Full eps on MTV.com (authentication required).
The Case Of: JonBenét Ramsey
Real Crime Profile co-hosts Jim Clemente and Laura Richards team up with top investigators to recreate the Ramsey home, and hopefully the crime itself, as we approach the 20th anniversary of the murder of grade-school beauty queen JonBenét. The bit with the 10-year-old stand-in smashing a plaster skull is on the unfortunate side, and I can't help wondering how airing the full original six hours might have improved upon the mere four we saw. Or...how airing it on a non-broadcast network might have freed the production up a bit.
That said, amidst a literal barrage of related programming this autumn, TCO still managed to stand out. JonBenét died Christmas night, 1996, so you can expect the other purveyors of content related to the crime to rerun their contributions...and some of them weren't bad, but save yourself eight hours I'll never get back and stick to this one.
Available on-demand and at CBS.com.
Selections from POV's 2016 schedule
Finding POV in your local market is sometimes tricky, but if you set a season pass, it's a great way to find documentaries whose loglines might be a little more complex. In 2016, the public-TV stalwart aired a number of looks at crime and the justice system, including Pervert Park (the residents of a registry trailer park struggle to find their way), The Return (California's three-strikes law, and the downhills its shit rolled onto), and Kingdom Of Shadows (the war on drugs continues claiming casualties). Last year, HBO was king of the TV-crime documentary (The Jinx, the Grim Sleeper pic, others); this year was basic cable's time to shine.
Some of the films mentioned are streaming at PBS.org, plus others from past seasons; set your DVR for random surprises from previous years.
O.J.: Made In America
This 30 For 30 exploration of OJ Simpson in the context of his various times is one of the best three things I saw on TV this year: thorough, cleverly composed, unblinking. It manages to braid race, the role of athletes in America's idea of itself, Rodney King, Hollywood, and systemic injustice into a stunning tapestry, without lecturing the viewer. It's excellent, and it stays with you in the best ways, not least of which is its success at introducing us to Nicole Brown Simpson, actual person and not talking point or cardboard angel. (American Crime Story complemented it perfectly, too. Simpson the man is a piece of shit; Simpson the subject led to some of the brightest performances and most disquieting storytelling of the decade to date.)
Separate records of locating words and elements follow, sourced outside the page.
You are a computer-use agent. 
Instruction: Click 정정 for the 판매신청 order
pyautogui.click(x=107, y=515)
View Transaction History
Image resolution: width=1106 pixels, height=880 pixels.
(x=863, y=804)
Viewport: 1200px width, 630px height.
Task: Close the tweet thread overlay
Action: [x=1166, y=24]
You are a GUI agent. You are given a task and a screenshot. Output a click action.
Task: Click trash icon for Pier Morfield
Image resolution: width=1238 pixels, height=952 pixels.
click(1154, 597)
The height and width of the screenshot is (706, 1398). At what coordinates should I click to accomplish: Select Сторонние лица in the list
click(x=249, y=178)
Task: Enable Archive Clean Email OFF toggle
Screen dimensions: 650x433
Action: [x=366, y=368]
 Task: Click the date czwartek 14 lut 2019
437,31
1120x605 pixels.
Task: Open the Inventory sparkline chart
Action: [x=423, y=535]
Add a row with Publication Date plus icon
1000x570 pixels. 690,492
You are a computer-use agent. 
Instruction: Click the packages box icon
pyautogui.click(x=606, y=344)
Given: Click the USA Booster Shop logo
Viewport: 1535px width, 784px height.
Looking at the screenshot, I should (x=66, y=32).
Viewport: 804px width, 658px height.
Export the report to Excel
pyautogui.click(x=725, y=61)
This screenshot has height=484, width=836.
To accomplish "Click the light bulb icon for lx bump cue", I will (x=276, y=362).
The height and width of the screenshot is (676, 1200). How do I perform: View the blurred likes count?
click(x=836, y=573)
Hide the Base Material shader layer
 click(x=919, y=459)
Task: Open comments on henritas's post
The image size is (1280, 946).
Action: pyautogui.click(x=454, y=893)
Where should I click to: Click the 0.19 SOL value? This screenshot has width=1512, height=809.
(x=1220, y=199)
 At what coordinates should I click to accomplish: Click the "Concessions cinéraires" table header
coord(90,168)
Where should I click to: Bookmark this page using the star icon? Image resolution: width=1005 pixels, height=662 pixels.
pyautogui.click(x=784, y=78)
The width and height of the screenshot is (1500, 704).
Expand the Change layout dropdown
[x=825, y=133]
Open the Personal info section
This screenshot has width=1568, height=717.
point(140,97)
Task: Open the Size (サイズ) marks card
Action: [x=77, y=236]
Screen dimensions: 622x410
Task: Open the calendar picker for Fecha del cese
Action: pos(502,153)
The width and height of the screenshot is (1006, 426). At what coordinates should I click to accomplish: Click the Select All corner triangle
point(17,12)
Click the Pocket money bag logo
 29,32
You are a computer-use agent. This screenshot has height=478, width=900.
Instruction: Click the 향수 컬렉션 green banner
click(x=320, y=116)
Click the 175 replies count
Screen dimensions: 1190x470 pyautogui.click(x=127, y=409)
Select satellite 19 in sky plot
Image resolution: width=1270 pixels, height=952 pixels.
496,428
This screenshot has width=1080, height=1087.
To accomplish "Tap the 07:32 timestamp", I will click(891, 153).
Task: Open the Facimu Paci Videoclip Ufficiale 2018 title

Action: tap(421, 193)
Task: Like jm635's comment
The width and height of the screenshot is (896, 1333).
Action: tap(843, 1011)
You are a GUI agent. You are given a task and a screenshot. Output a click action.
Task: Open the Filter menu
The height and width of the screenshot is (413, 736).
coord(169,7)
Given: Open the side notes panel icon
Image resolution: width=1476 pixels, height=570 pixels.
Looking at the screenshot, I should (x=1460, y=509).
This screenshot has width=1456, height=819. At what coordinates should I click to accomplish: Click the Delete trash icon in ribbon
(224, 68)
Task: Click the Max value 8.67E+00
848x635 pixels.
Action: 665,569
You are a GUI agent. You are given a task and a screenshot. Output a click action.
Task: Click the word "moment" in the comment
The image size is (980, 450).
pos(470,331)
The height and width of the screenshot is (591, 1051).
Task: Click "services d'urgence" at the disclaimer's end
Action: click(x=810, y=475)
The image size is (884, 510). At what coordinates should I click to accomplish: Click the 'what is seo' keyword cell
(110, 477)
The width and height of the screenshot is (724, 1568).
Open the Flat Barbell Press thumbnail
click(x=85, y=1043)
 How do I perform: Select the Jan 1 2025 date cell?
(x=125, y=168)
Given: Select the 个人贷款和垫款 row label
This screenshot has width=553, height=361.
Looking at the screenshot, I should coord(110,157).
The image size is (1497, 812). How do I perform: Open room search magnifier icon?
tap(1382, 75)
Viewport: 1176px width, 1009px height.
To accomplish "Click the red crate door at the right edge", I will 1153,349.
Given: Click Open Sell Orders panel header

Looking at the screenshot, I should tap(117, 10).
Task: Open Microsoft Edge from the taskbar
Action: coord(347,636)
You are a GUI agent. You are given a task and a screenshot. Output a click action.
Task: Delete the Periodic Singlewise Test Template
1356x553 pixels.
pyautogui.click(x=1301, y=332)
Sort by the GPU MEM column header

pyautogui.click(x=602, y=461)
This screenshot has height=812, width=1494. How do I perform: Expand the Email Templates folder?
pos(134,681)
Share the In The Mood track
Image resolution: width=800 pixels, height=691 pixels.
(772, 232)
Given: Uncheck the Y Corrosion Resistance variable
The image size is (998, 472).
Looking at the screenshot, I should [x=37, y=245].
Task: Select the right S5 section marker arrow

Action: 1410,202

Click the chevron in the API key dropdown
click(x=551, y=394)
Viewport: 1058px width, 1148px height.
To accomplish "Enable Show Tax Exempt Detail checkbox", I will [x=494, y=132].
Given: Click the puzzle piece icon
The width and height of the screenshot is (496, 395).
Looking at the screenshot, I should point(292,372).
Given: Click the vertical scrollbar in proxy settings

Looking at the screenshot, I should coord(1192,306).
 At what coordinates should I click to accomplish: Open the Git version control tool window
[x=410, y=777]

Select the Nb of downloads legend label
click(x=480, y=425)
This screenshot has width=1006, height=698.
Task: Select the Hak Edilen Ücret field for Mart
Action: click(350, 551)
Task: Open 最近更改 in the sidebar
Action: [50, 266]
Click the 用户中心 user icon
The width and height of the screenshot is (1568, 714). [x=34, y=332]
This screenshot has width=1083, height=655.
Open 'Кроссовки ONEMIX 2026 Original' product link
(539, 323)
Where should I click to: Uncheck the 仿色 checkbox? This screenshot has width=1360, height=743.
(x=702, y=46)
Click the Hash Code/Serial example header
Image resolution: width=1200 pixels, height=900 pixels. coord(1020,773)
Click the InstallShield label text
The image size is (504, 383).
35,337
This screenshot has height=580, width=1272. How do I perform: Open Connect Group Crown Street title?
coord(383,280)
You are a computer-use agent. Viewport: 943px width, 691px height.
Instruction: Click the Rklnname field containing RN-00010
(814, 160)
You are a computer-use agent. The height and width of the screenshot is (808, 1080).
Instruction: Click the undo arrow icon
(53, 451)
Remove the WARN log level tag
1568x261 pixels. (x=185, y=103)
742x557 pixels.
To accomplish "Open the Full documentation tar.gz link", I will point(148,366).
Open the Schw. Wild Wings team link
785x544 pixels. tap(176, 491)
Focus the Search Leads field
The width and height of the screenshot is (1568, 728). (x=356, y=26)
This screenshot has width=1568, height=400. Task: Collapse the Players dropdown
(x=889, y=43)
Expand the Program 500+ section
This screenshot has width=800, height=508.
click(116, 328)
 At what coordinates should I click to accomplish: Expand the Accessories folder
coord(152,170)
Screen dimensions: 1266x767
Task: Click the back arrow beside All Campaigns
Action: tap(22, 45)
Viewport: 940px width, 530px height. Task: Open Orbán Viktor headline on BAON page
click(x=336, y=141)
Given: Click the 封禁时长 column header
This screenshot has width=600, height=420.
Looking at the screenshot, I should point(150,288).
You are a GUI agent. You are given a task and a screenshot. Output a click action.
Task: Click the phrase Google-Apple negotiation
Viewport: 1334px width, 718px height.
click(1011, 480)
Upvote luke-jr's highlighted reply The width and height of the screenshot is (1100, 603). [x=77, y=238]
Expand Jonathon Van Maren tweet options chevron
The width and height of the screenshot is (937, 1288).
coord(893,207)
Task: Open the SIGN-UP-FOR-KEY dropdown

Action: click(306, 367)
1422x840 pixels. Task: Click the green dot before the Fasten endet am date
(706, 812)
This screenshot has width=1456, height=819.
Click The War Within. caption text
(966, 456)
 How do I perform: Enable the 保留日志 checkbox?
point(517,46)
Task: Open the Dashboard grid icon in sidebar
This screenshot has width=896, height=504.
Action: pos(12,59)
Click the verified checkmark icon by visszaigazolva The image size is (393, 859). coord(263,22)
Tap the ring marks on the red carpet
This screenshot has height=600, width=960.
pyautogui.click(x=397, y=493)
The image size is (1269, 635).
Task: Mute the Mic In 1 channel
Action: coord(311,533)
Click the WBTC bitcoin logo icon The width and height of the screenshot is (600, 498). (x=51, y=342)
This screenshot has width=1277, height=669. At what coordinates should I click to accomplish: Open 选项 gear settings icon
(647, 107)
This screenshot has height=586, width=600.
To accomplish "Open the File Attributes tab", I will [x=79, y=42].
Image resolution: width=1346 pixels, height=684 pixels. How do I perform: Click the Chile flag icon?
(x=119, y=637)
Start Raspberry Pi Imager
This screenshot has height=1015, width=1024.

On-demand, and airing on Vice New Year's Day.
Making A Murderer
"Um, wasn't that 2015?" 'Twas. Late December, as a matter of fact -- but it's the most talked-about case of the year that followed, and if you still haven't seen it, now's the time. It's not just a well-crafted and enraging story; it raises questions without meaning to about documentary narrative itself, what we mean by (and want from) "objectivity," and whether it matters when justice has become a privilege not available to many.